### Supplied passage
━━━━
On May 9, 2011, U.S. Cellular paid $24.6 million in cash to purchase the remaining ownership interest in
a wireless business in which it previously held a 49% noncontrolling interest, pursuant to certain required
terms of the partnership agreement. Prior to this acquisition, the partnership had been accounted for
under the equity method of accounting. In connection with the acquisition, a $13.4 million gain was
recorded to adjust the carrying value of this 49% investment to its fair value of $25.7 million based on an
income approach valuation method. The gain was recorded in Gain on investment in the Consolidated
Statement of Operations. On November 11, 2011, U.S. Cellular entered into an agreement to sell
substantially all of the assets of this wireless business for $50.0 million in cash net of working capital
adjustments. The closing of this agreement is pending FCC approval which is expected to occur in the
first half of 2012. As a result, $49.6 million of assets and $1.1 million of liabilities have been classified in
the Consolidated Balance Sheet as ‘‘held for sale’’. Included in Assets held for sale are $4.2 million of
Current assets, $36.5 million of Investments (primarily licenses) and $8.9 million of Property, plant and
equipment. Liabilities held for sale primarily includes Current liabilities. For the period since acquisition,
this business generated revenues of $20.7 million and operating income of $14.8 million.
━━━━
### Information provided

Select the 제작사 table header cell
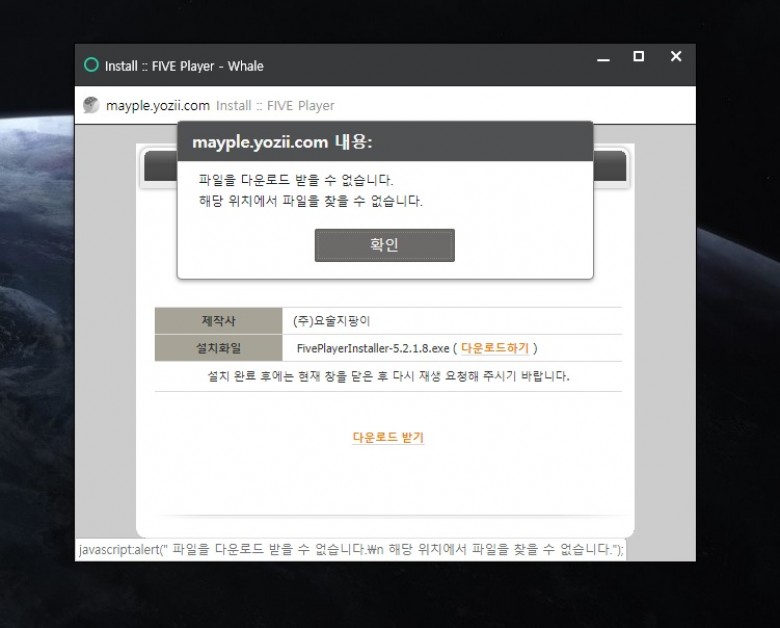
━━━━
### Task list
- a) In the passage on U.S. Cellular's 2011 acquisition, why was a $13.4 million gain recorded in connection with the purchase? Answer in one to three sentences.
- b) According to the passage on U.S. Cellular's 2011 acquisition, how much did U.S. Cellular pay in cash on May 9, 2011, for the remaining ownership interest in the wireless business?
- c) Write the next part of the passage on U.S. Cellular's 2011 acquisition, picking up after its last sentence.

### Results by task
- a) The gain was recorded to adjust the carrying value of U.S. Cellular's 49% investment in the partnership to its fair value of $25.7 million. That fair value was determined with an income approach valuation method.

- b) $24.6 million.

- c)
On September 30, 2011, U.S. Cellular completed an exchange whereby U.S. Cellular received eighteen
700 MHz spectrum licenses covering portions of Idaho, Illinois, Indiana, Kansas, Nebraska, Oregon and
Washington in exchange for two PCS spectrum licenses covering portions of Illinois and Indiana. The
exchange of licenses will provide U.S. Cellular with additional spectrum to meet anticipated future
capacity and coverage requirements in several of its markets. No cash, customers, network assets, other
assets or liabilities were included in the exchange. As a result of this transaction, U.S. Cellular
recognized a gain of $11.8 million, representing the difference between the fair value of the licenses
received, calculated using a market approach valuation method, and the carrying value of the licenses
surrendered. This gain was recorded in (Gain) loss on asset disposals and exchanges, net in the
Consolidated Statement of Operations for the year ended December 31, 2011. The Indiana PCS
spectrum included in the exchange was originally awarded to Carroll Wireless in FCC Auction 58 and
was purchased by U.S. Cellular prior to the exchange. Carroll Wireless is a variable interest entity which
U.S. Cellular consolidates; see Note 6—Variable Interest Entities for additional information.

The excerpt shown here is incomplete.